Basic Concept and Principal of Biotechnology
Introduction
Biotechnology is the use of living systems and organisms to develop or make useful products. Modern biotechnology is mainly based on recombinant DNA (rDNA), and hybridoma technology is an addition to bioprocess technology. rDNA technology (recombinant DNA) is the main tool used to not only produce genetically modified organisms, including plants, animals, and microbes, but also to address the fundamental questions in the life sciences. In fact, modern biotechnology began when recombinant human insulin was produced and marketed in the United States in 1982. In recent years, biotechnology has assumed enormous significance due to its major impact on human welfare.
Concepts of Biotechnology
Biotechnology is the use of living systems and organisms to develop or make useful products, or “any technological” application that uses biological systems, living organisms, or derivatives to make or modify products or processes for specific uses.
For thousands of years, humankind has used biotechnology in agriculture, food production, and medicine.
In the late 20th and early 21st centuries, biotechnology has expanded to include new and diverse sciences such as genomics, recombinant gene technologies, applied immunology, and the development of pharmaceutical therapies and diagnostic tests.
Term coined by-Karl Ereky
” All lines of work by which products are produced from raw materials with the aid of living things.
European Federation of Biotechnology
Biotechnology is defined as the Integrated use of biochemistry, microbiology, and engineering science in order to achieve the technological application of the capabilities of microorganisms. Cultured tissue cells and part’s thereof.
Japanese biotechnology–
A technology using biological phenomena for copying and manufacturing various kinds of useful substances.

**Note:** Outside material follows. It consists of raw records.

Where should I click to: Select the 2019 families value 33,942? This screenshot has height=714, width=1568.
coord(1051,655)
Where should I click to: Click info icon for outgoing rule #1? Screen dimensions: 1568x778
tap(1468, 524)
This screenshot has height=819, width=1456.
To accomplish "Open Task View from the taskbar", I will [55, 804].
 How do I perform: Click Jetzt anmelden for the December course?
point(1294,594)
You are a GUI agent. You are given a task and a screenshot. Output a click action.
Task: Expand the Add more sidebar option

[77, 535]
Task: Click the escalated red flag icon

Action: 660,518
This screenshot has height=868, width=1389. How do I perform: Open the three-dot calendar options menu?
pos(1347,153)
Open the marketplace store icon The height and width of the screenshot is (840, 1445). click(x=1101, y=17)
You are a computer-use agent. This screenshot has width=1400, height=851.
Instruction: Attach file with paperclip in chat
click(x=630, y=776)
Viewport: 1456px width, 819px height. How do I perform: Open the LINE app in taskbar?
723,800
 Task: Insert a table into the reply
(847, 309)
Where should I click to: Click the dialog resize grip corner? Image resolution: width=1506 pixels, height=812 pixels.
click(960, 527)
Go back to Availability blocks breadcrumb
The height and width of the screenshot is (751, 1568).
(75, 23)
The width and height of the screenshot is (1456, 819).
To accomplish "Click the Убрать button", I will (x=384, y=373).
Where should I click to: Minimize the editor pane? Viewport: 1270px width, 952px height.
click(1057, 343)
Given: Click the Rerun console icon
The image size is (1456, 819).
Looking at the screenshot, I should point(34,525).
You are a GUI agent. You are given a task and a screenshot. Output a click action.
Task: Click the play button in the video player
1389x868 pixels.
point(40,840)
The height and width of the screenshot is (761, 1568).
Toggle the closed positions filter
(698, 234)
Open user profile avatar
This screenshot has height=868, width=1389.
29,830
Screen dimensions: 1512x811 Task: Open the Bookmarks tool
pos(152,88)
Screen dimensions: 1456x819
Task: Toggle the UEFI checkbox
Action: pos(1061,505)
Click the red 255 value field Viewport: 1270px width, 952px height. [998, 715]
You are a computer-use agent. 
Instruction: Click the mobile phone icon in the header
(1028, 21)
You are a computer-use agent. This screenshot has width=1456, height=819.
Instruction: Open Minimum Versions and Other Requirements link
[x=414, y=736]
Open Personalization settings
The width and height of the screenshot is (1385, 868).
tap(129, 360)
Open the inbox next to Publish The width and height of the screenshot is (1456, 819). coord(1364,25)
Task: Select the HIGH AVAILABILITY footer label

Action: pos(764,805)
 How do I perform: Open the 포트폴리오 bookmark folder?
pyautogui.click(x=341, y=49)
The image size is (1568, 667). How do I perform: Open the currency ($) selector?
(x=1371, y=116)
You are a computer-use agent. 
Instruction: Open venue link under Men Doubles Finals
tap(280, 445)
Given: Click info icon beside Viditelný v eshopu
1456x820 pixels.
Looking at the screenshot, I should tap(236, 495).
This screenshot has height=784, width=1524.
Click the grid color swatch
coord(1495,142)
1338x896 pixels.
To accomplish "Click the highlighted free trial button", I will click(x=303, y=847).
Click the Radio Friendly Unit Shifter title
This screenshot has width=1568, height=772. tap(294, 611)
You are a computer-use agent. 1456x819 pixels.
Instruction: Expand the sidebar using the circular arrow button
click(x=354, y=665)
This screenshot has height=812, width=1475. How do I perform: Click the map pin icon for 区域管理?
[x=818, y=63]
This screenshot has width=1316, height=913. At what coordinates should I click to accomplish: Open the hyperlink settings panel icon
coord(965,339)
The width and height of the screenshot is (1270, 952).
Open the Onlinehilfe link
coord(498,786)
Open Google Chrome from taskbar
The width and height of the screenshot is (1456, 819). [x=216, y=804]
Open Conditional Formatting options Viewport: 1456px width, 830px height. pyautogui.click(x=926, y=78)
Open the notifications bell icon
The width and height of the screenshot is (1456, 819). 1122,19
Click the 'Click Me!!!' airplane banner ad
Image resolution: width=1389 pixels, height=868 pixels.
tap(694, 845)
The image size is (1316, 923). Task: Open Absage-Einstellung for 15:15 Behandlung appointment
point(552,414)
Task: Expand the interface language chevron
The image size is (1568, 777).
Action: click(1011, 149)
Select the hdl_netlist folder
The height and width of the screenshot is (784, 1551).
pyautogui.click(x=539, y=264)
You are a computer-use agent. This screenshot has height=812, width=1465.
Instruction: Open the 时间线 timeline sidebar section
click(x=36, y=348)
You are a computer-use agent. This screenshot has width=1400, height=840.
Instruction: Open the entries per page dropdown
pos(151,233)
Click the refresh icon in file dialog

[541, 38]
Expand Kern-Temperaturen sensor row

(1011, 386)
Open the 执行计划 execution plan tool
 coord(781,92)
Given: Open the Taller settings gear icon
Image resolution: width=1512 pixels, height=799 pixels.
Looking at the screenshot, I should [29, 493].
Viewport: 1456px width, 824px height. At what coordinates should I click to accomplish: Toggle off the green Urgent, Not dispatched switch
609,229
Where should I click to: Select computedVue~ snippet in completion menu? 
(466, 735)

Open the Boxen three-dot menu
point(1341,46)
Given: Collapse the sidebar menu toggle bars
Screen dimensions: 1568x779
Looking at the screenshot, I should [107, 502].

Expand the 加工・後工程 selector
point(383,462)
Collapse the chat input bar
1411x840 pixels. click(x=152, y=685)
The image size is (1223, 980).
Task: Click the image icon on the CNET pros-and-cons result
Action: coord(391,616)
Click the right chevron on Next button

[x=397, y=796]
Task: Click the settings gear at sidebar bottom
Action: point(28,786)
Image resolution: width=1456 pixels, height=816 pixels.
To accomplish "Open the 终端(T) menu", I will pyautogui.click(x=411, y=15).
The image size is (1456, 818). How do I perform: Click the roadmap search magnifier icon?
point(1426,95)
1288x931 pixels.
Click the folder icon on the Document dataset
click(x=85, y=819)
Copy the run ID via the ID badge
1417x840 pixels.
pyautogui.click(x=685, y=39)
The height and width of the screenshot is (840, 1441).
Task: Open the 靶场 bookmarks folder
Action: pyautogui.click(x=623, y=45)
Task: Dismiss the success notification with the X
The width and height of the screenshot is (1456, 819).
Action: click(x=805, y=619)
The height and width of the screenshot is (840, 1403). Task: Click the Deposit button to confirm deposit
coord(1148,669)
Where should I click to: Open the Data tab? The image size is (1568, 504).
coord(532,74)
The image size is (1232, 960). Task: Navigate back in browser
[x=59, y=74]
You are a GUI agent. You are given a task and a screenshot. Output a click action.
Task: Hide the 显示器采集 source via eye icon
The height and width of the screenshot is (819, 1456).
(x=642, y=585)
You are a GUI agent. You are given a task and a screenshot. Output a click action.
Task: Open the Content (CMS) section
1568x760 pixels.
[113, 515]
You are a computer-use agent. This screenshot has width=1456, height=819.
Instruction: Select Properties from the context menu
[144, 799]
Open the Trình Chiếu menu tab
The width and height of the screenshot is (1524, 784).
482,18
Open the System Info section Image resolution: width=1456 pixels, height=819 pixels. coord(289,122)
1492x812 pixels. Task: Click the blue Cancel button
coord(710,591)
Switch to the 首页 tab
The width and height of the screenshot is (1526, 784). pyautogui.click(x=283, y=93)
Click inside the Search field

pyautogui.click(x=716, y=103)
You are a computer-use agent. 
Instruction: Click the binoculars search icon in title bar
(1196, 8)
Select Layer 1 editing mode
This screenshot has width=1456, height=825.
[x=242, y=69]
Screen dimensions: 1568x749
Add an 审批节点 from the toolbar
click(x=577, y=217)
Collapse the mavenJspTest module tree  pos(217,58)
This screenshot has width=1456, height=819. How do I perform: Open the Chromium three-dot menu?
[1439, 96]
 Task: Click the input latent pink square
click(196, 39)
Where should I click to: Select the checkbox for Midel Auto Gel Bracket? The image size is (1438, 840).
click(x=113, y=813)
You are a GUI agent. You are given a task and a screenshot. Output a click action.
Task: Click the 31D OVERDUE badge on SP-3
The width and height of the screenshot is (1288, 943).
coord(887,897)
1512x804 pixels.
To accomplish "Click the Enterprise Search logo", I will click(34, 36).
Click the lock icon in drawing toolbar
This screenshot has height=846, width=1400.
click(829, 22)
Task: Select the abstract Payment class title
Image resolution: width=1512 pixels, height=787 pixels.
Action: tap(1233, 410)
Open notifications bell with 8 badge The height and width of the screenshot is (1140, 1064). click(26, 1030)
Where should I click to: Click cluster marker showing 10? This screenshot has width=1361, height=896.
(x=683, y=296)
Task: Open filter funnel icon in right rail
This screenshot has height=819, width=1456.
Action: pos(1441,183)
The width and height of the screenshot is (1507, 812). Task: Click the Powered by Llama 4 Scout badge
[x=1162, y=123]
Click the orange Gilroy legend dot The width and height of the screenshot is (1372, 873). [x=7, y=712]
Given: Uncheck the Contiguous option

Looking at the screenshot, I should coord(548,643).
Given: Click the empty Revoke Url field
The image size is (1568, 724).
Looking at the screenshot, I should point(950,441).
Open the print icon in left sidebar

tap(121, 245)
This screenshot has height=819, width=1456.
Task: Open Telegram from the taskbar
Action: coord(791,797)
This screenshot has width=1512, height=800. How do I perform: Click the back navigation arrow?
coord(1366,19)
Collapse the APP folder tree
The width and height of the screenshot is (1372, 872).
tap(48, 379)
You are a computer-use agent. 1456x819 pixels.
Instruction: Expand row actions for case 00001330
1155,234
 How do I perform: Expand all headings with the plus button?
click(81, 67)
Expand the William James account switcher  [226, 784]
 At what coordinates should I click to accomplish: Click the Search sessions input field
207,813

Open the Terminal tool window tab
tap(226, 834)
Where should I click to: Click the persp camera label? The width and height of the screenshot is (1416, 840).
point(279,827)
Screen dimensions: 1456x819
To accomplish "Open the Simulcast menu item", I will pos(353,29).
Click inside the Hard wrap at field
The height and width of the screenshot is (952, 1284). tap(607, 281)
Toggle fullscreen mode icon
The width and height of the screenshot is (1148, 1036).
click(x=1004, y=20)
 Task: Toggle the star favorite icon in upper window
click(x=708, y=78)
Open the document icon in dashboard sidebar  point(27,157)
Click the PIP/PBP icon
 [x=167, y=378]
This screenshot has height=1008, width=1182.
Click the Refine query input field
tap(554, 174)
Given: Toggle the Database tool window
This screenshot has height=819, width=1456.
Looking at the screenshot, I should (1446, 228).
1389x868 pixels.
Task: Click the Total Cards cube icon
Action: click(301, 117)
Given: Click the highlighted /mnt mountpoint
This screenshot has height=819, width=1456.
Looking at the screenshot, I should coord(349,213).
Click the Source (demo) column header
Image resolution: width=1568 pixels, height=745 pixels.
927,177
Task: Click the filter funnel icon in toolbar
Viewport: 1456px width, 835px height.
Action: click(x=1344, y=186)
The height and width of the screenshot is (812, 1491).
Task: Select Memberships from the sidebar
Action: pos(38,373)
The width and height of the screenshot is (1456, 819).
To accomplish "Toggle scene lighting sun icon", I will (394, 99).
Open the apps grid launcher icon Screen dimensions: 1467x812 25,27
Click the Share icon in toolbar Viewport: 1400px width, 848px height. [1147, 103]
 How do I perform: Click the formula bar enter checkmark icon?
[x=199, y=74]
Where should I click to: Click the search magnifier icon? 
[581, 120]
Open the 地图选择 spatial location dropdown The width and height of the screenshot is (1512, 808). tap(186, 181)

According to the U.S. National science foundation
the controlled use of biological agents such as microorganisms or cellular components for beneficial purposes.
IUPAC
the application of biochemistry, biology, and chemical engineering to industrial processes and products and the environment.
Smith
The formation of a new combination of heritable material by the insertion of Nucleic acid molecules produced by whatever means outside the cell into any virus, bacterial plasmid, or other vector system so as to allow their incorporation into a host organism in which they do not naturally occur but in which they are capable of continued propagation.